Les services publics pour tous ! Afsana : une actrice de changement
Afsana enseigne à l'école du village de Kassmandi Khund, en Inde. Elle a grandi ici et fréquenté l'école où elle enseigne aujourd'hui. Brisant les conventions locales, elle a quitté son village pour aller poursuivre ses études dans une ville voisine et ainsi obtenir son diplôme d'enseignante. « Les jeunes filles dans mes classes me disent que je les motive, raconte-t-elle. Elles croient que si j'ai réussi à quitter le village, à étudier à l'université et à devenir institutrice, alors elles le peuvent aussi. »
Afsana a grandi avec ses parents, ses cinq sœurs et ses quatre frères. Ses parents, tous deux tailleurs, l’ont grandement appuyée afin qu'elle devienne enseignante. « Ils ont réussi à trouver l'argent pour que je termine l’école secondaire, se souvient-elle. […] Ensuite, je suis allée à Luknor pour suivre des cours à l'université. »
Traditionnellement, l'éducation des filles est considérée comme moins importante que celle des garçons. Avant qu'Afsana n'obtienne son diplôme, aucune fille n'osait quitter le village pour poursuivre des études. Désormais, nombreuses sont celles qui franchissent le pas. Et de plus en plus de parents prennent conscience de l'importance de l'éducation.

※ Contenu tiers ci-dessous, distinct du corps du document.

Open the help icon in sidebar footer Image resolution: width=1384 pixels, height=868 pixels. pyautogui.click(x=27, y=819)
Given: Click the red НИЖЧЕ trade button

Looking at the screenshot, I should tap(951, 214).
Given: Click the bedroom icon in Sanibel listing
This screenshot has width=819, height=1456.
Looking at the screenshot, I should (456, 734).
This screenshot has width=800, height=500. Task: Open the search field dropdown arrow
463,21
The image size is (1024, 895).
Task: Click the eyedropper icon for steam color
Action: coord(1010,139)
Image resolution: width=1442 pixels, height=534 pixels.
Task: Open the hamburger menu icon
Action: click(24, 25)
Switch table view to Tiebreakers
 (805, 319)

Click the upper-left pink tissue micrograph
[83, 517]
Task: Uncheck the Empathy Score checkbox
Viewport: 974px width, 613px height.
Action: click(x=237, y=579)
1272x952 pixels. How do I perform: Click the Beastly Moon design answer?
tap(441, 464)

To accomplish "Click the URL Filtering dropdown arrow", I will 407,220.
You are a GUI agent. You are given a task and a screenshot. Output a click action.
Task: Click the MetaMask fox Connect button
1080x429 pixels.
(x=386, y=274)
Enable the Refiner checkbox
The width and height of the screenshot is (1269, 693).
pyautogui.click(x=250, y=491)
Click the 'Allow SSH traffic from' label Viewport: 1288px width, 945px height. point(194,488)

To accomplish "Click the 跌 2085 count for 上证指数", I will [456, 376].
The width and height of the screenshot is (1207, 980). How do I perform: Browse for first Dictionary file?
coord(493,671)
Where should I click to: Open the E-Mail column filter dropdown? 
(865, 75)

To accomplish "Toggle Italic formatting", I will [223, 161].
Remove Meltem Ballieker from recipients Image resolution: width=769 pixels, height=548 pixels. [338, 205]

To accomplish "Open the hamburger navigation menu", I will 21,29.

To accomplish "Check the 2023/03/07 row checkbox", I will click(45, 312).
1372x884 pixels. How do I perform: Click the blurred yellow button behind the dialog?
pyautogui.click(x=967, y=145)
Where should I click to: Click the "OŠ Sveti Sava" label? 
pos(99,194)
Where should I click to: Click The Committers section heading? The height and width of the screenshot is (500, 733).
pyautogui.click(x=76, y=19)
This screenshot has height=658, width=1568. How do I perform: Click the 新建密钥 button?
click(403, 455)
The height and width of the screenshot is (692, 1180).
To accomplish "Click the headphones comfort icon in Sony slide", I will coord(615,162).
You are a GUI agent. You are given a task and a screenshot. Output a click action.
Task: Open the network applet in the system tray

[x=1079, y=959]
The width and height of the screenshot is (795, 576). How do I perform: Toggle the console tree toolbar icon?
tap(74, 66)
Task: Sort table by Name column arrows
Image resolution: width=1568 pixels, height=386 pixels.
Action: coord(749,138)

Afsana aime travailler avec les enfants. Elle souhaite « interagir avec eux et les aider à apprendre ». Toutefois, les conditions de travail ne sont pas faciles. Deux enseignants se partagent l'éducation de l’ensemble des élèves de son école, soit près de 175 enfants chacun. « Le niveau d'apprentissage varie d’un enfant à l’autre, remarque-t-elle. Nous manquons de temps pour assurer un suivi individuel auprès des enfants. Comment, dès lors, garantir une qualité optimale de l’enseignement ? »
L'appui du gouvernement indien en éducation s'est considérablement accru depuis un certain temps, constate Afsana. On note une amélioration des salaires et de la formation offerte aux enseignants, ainsi qu’une augmentation des montants alloués à l’achat de livres ou de matériel scolaire. Grâce à cela, les parents sont plus enclins à envoyer leurs enfants à l’école, en particulier les filles.
Cependant, la taille des classes demeure un vrai problème. « La principale difficulté est de parvenir à gérer un aussi grand nombre d'enfants », déplore Afsana. Elle a toujours voulu « travailler de façon individuelle avec les jeunes décrocheurs ». Si les choses ne changent pas, il y a peu de chances qu'elle y parvienne. Bien sûr, le respect de ses élèves, garçons et filles, ne fait aucun doute. Toutefois, imaginez ce qu'elle pourrait faire pour eux si elle disposait d'un peu plus de temps.